[PATCH v2] sched: Micro optimization in pick_next_task() and in check_preempt_curr()

From: Kirill Tkhai
Date: Thu Dec 19 2019 - 10:21:21 EST


From: Kirill Tkhai <ktkhai@xxxxxxxxxxxxx>

This introduces an optimization based on xxx_sched_class addresses
in two hot scheduler functions: pick_next_task() and check_preempt_curr().

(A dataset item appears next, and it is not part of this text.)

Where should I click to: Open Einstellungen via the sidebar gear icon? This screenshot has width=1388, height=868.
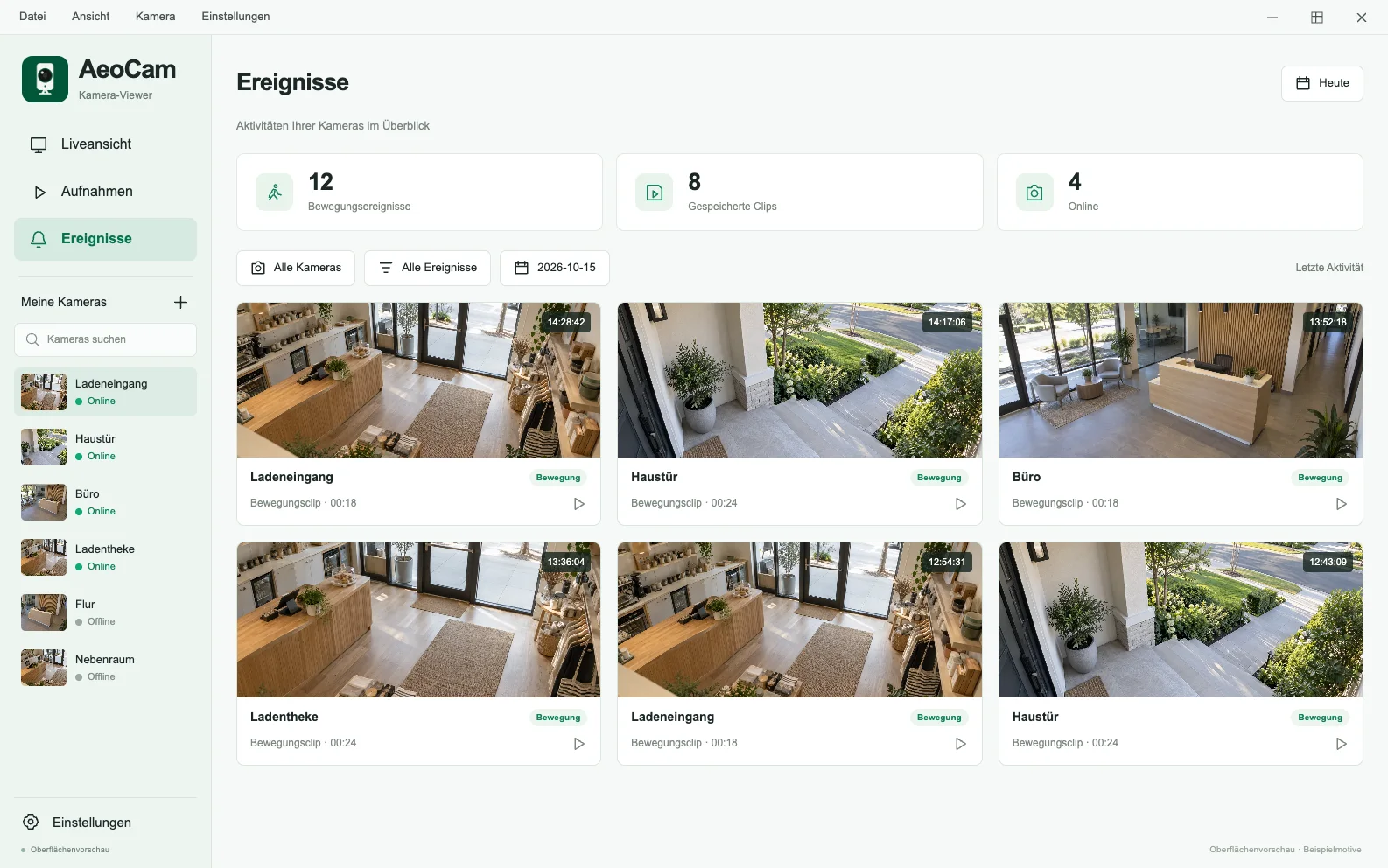pos(31,822)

After this patch, it will be possible to compare pointers to sched classes
to check, which of them has a higher priority, instead of current iterations
using for_each_class().

One more result of the patch is that size of object file becomes a little
less (excluding added BUG_ON(), which goes in __init section):

$size kernel/sched/core.o
text data bss dec hex filename
before: 66446 18957 676 86079 1503f kernel/sched/core.o
after: 66398 18957 676 86031 1500f kernel/sched/core.o

SCHED_DATA improvements guaranteeing order of sched classes are made
by Steven Rostedt <rostedt@xxxxxxxxxxx>

Signed-off-by: Kirill Tkhai <ktkhai@xxxxxxxxxxxxx>

v2: Steven's data sections ordering. Hunk with comment in Makefile is removed.
---
include/asm-generic/vmlinux.lds.h | 8 ++++++++
kernel/sched/core.c | 24 +++++++++---------------
kernel/sched/deadline.c | 3 ++-
kernel/sched/fair.c | 3 ++-
kernel/sched/idle.c | 3 ++-
kernel/sched/rt.c | 3 ++-
kernel/sched/stop_task.c | 3 ++-
7 files changed, 27 insertions(+), 20 deletions(-)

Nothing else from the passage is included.